Things to Eat in Oltrarno
Oltrarno’s food offerings are as plentiful as any other Florence district, with hearty Tuscan fare. Some high-end restaurants can be found, along with food trucks, sidewalk cafes, and “hole-in-the-wall” eateries that locals swear by. Devoted foodies may also shop in a food market for specialty cheeses to snack on and ingredients for the ultimate home-made Italian feast if they have access to a kitchen. Asparagus and artichoke are among the most popular vegetables on on Oltrarno menu. Pork, beef and small game fowl top the meat choices. Brave diners may want to try tripe, which is popular throughout Florence. Bread is everywhere in Oltrarno, with a seemingly endless variety to sample. The same goes for cheese.
The best place to stroll amid Florentine artisans’ shops is between Via Maggio and Piazza Pitti. Visitors watch violins, books, iron work, handmade shoes, and costume jewelry all being created in this small, walkable area. Woodworkers and sculptors also populate this area, known for its Medieval feel and family-run shops. Mosaics, gilded wooden frames, and marbled paper are yet more special crafts found in Oltrarno. Buying direct from these workshops means paying less plus supporting Oltrarno’s craft community. Such purchases often come with a story to tell back home. This part of Florence has housed skilled artisans for centuries. Some craftspeople still create their wares as their ancestors did while others have put a modern spin on their trade.
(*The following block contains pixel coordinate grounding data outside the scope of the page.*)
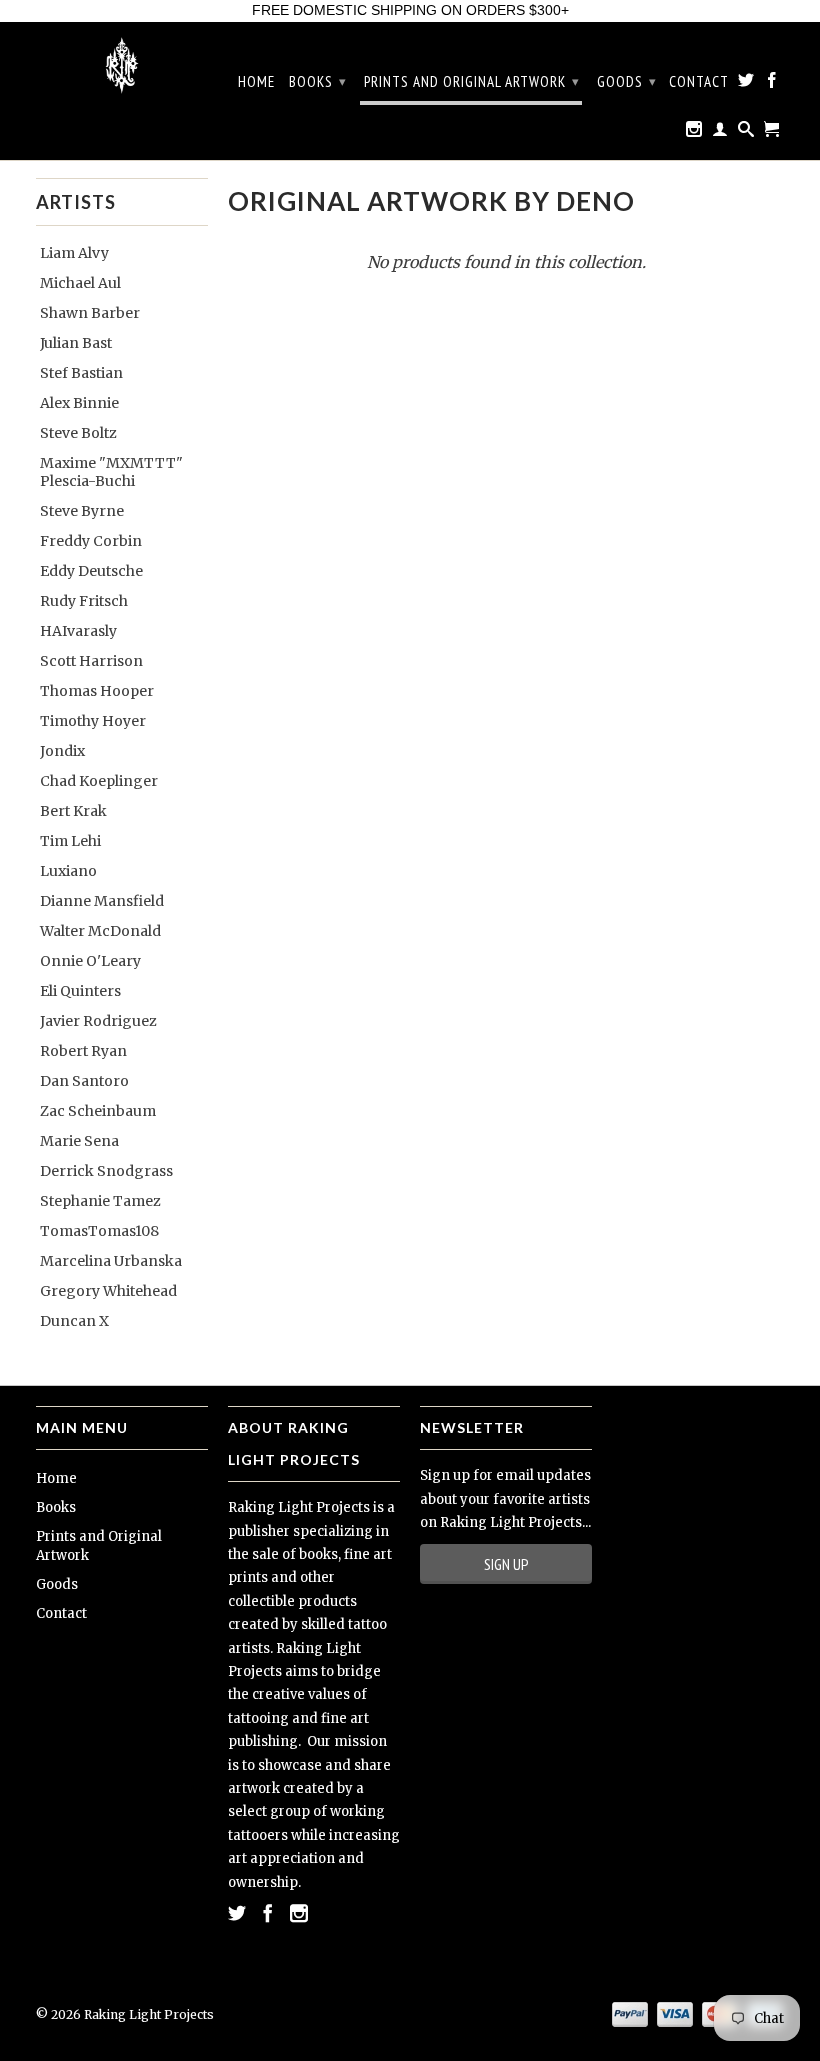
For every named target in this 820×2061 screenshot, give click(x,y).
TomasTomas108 (99, 1231)
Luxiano (68, 871)
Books (318, 81)
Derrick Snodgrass (106, 1171)
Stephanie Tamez (100, 1201)
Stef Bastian (81, 373)
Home (256, 82)
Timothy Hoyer (93, 721)
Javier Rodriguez (98, 1021)
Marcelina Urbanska (111, 1261)
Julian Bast (76, 343)
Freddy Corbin (91, 541)
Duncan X (74, 1321)
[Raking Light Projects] (122, 65)
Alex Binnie (79, 403)
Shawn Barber (90, 313)
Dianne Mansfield (102, 901)
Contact (699, 82)
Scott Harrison (91, 661)
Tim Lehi (70, 841)
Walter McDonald (100, 931)
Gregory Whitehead (108, 1291)
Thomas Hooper (97, 691)
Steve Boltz (78, 433)
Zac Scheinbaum (98, 1111)
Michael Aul (80, 283)
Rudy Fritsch (84, 601)
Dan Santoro (84, 1081)
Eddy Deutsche (91, 571)
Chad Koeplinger (99, 781)
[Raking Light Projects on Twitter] (746, 84)
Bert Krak (73, 811)
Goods (627, 81)
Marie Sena (79, 1141)
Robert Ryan (83, 1051)
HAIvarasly (78, 631)
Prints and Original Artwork (472, 81)
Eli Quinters (80, 991)
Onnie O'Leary (90, 961)
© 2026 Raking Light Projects (125, 2014)
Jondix (62, 751)
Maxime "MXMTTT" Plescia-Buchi (111, 472)
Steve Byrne (82, 511)
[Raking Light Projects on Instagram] (694, 133)
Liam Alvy (74, 253)
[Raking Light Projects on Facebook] (772, 84)
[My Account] (720, 133)
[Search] (746, 133)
Oltrarno sits in the middle of historic Florence, just across the river from other Florence landmarks like the Museum of Galileo. This city center was named a UNESCO World Heritage Site in 1982 because of its many museums, monuments and ongoing vibrant culture. The Duomo with its vast cathedral and the Uffizi Gallery is also part of Florence’s historic and artistic center.